**WHAT IS EXPECTED**
Reproduce the text of every entry below word for word, leaving out the pictures.

**DATASET ENTRIES**
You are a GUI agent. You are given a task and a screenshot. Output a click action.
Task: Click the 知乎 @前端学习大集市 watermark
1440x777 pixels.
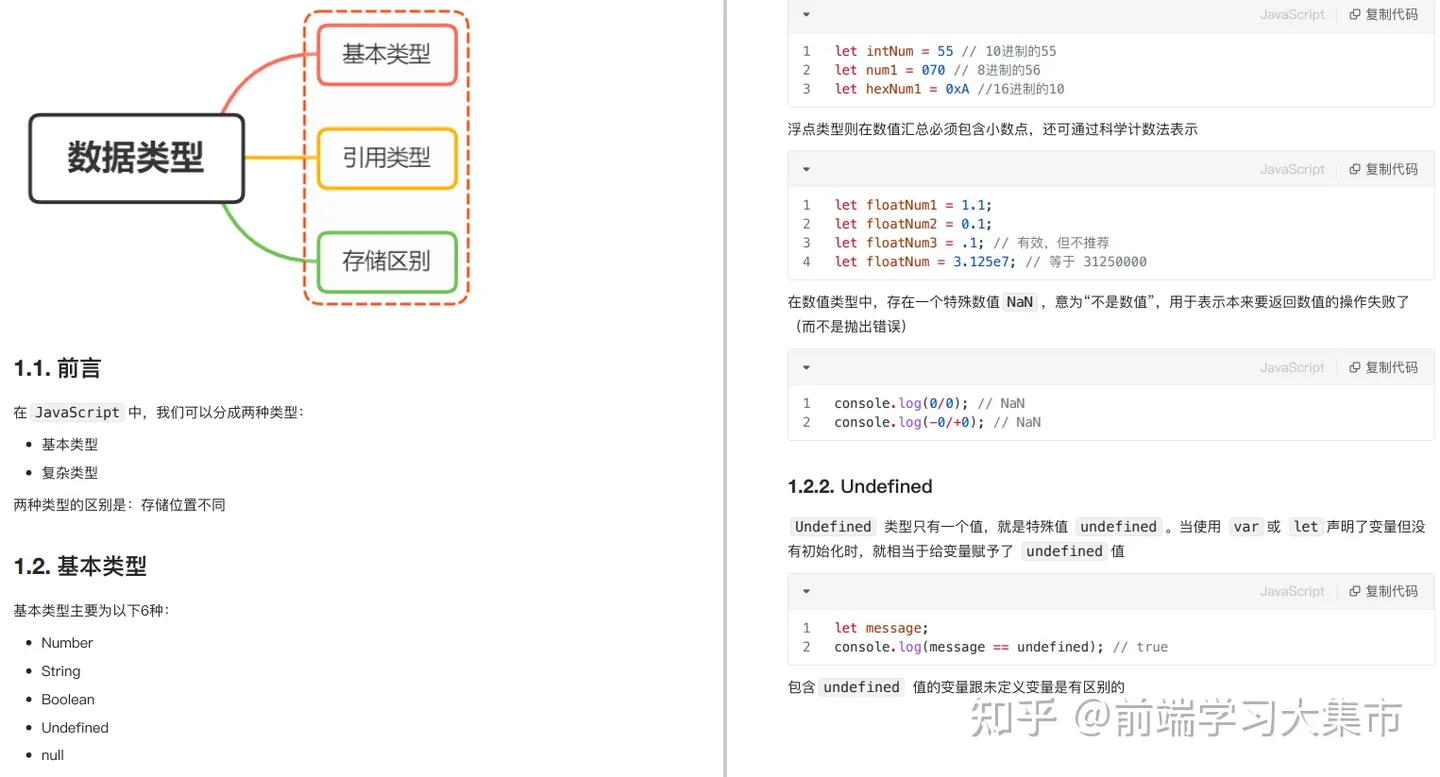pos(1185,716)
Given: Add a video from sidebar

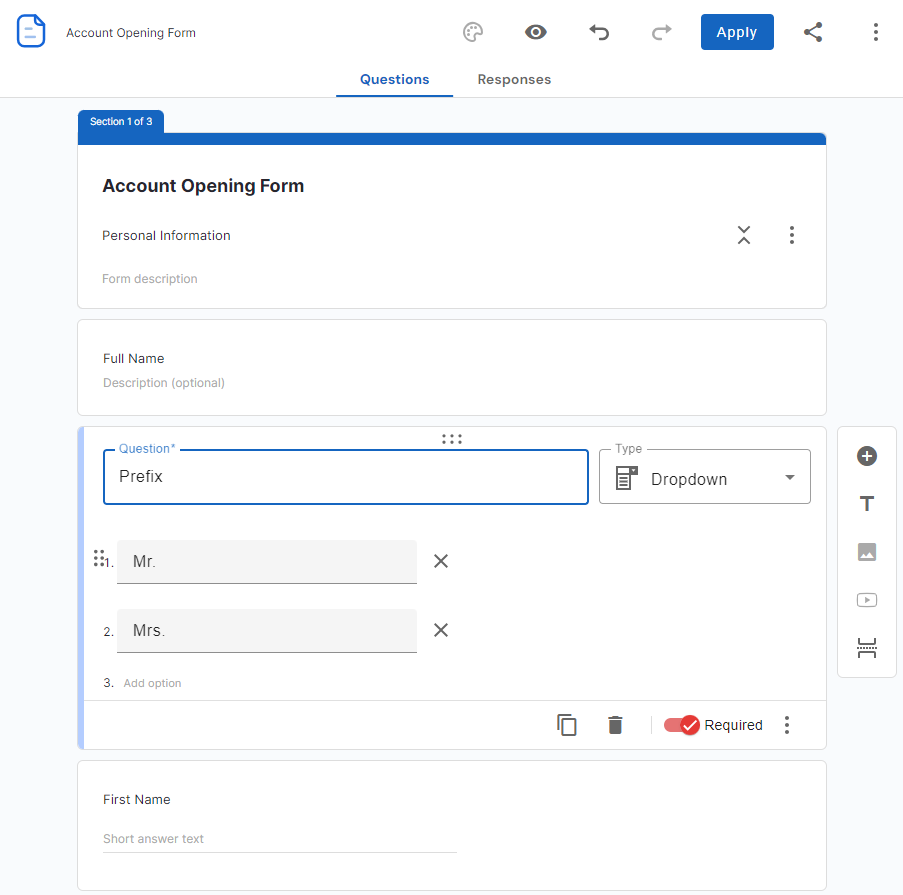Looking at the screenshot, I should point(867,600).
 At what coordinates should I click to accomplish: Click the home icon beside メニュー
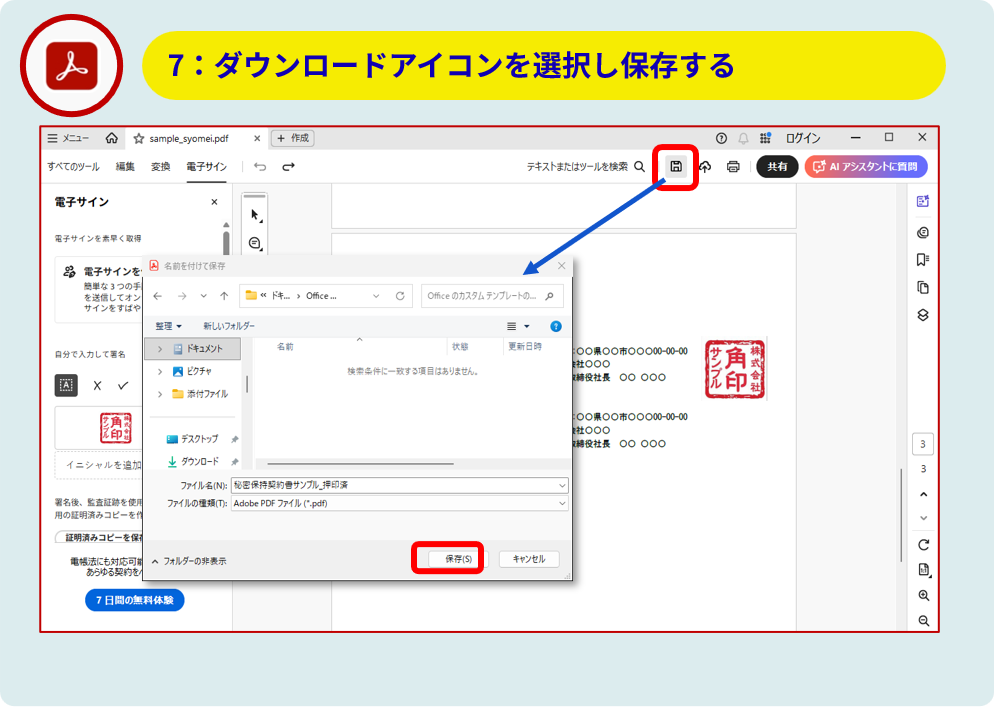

**WRITTEN ANSWER**
You are a GUI agent. You are given a task and a screenshot. Output a click action.
Task: Click the 知乎 @前端学习大集市 watermark
1440x777 pixels.
pos(1185,716)
Given: Add a video from sidebar

Looking at the screenshot, I should point(867,600).
 At what coordinates should I click to accomplish: Click the home icon beside メニュー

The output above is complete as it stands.